FoundationDB / fdb-kubernetes-operator

A kubernetes operator for FoundationDB
Apache License 2.0
241 stars 82 forks source link

Stopping instances without replacing them #289

Closed brownleej closed 2 years ago

brownleej commented 4 years ago

There are cases where a user may want to stop instances and not bring them up until further action is taken. For instance, a process on a bad host could misbehave in ways that cannot be fixed by simply excluding it. Stopping instances can also be useful as a way to simulate failures when testing data center failover. I think we should support this through the operator.

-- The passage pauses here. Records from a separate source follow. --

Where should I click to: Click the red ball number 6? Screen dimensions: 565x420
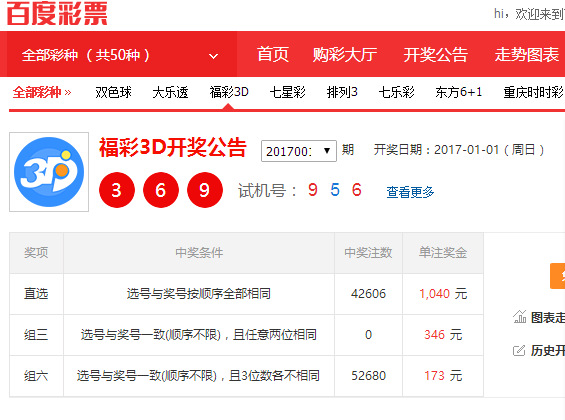coord(161,190)
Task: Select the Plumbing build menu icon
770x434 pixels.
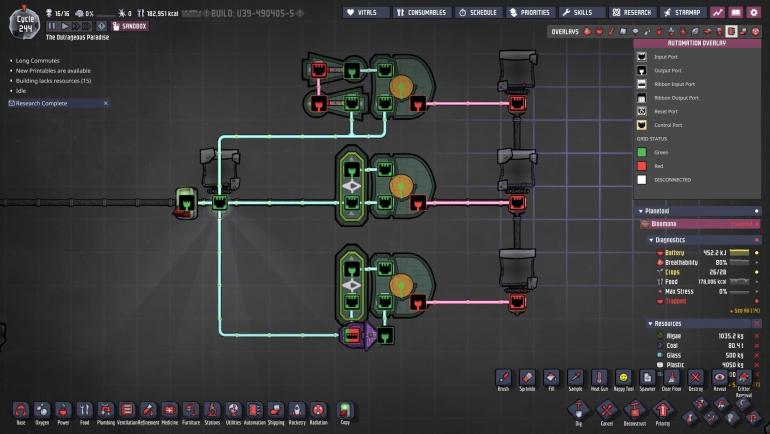Action: (106, 410)

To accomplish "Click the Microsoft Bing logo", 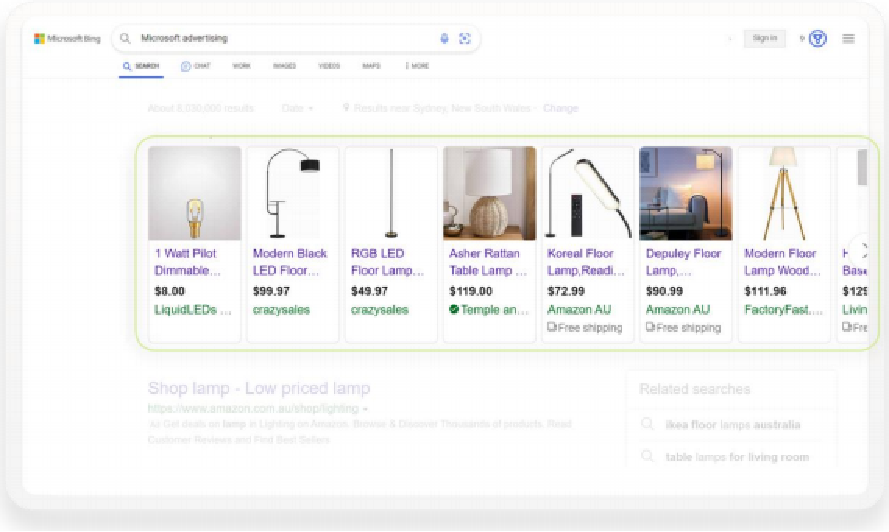I will [67, 39].
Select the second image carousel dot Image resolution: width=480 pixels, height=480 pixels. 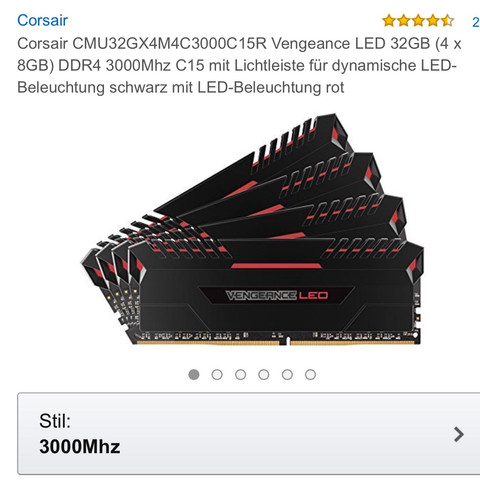pos(217,375)
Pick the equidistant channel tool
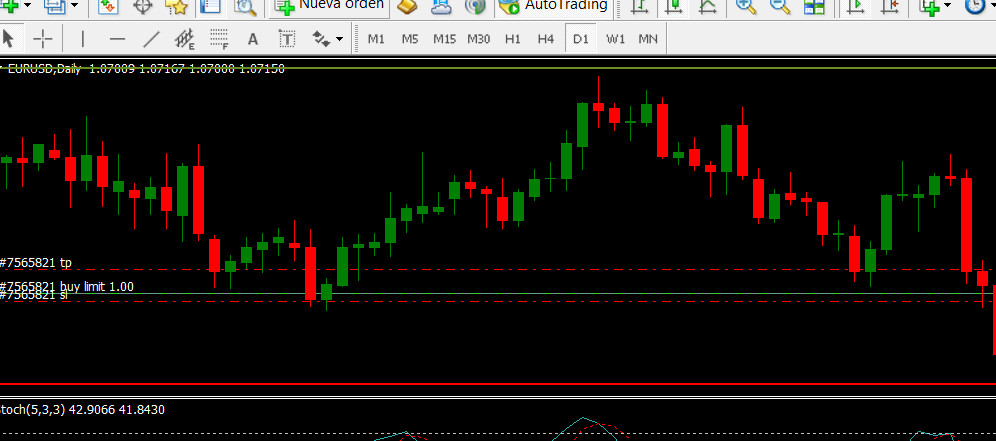 (185, 39)

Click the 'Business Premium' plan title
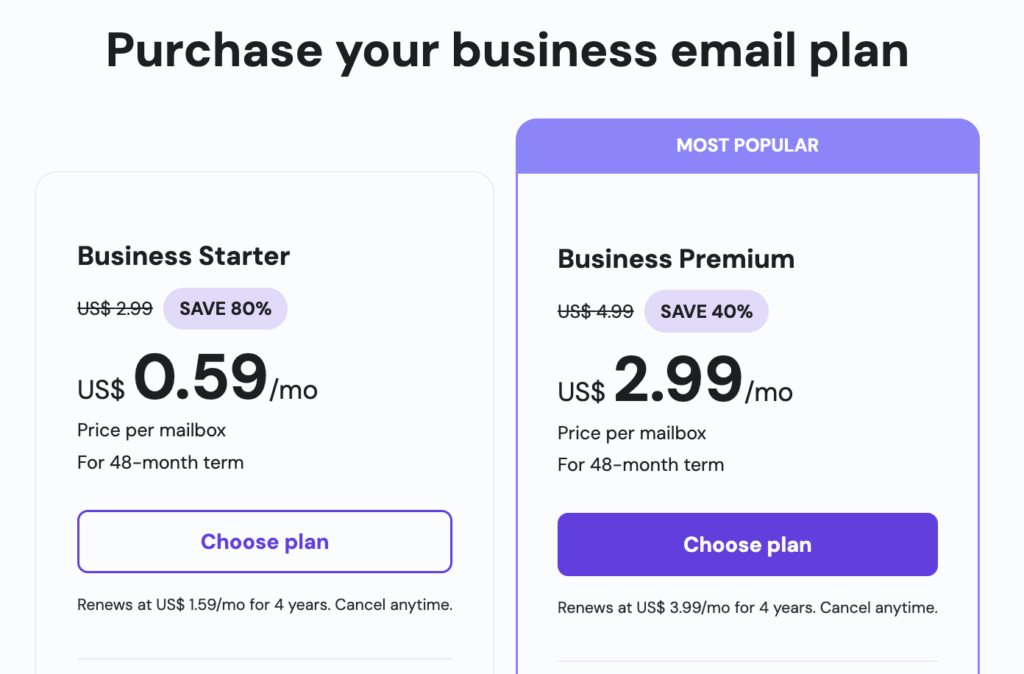point(675,258)
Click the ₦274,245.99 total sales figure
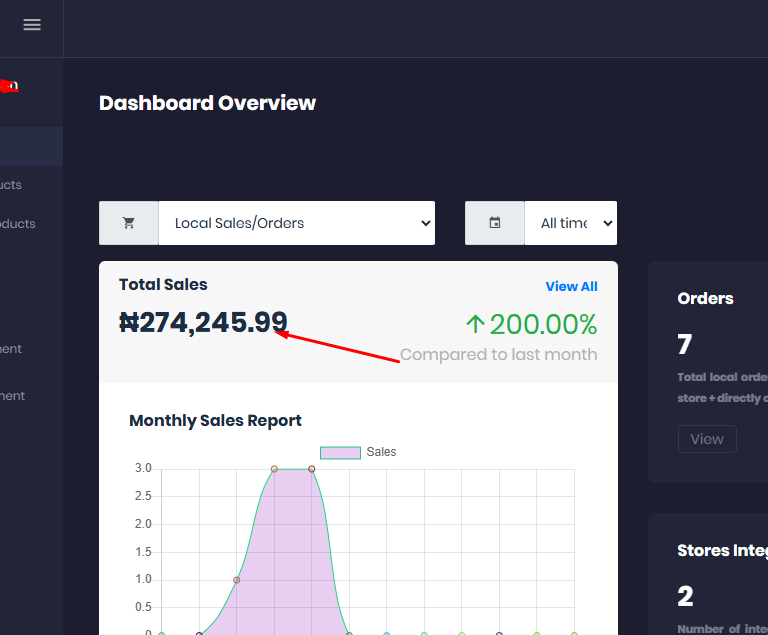Screen dimensions: 768x635 pos(203,322)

The general mechanism is that we should update the monitor conf to not include a start command for the process, and kill the process to get it out of the cluster. We may want to think of this in terms of #277, which might provide a faster path to kill the process.

johscheuer commented 3 years ago

I think it also makes sense to have a way to shutdown a whole cluster. We could either implement that as a special instance ALL or something or a dedicated flag.

johscheuer commented 2 years ago

We currently have two ways for this https://github.com/FoundationDB/fdb-kubernetes-operator/blob/main/docs/cluster_spec.md#buggifyconfig emptyMonitorConf to remove all processes in a cluster and crashLoop to put specific Pods into a crash loop state is there anything else we need?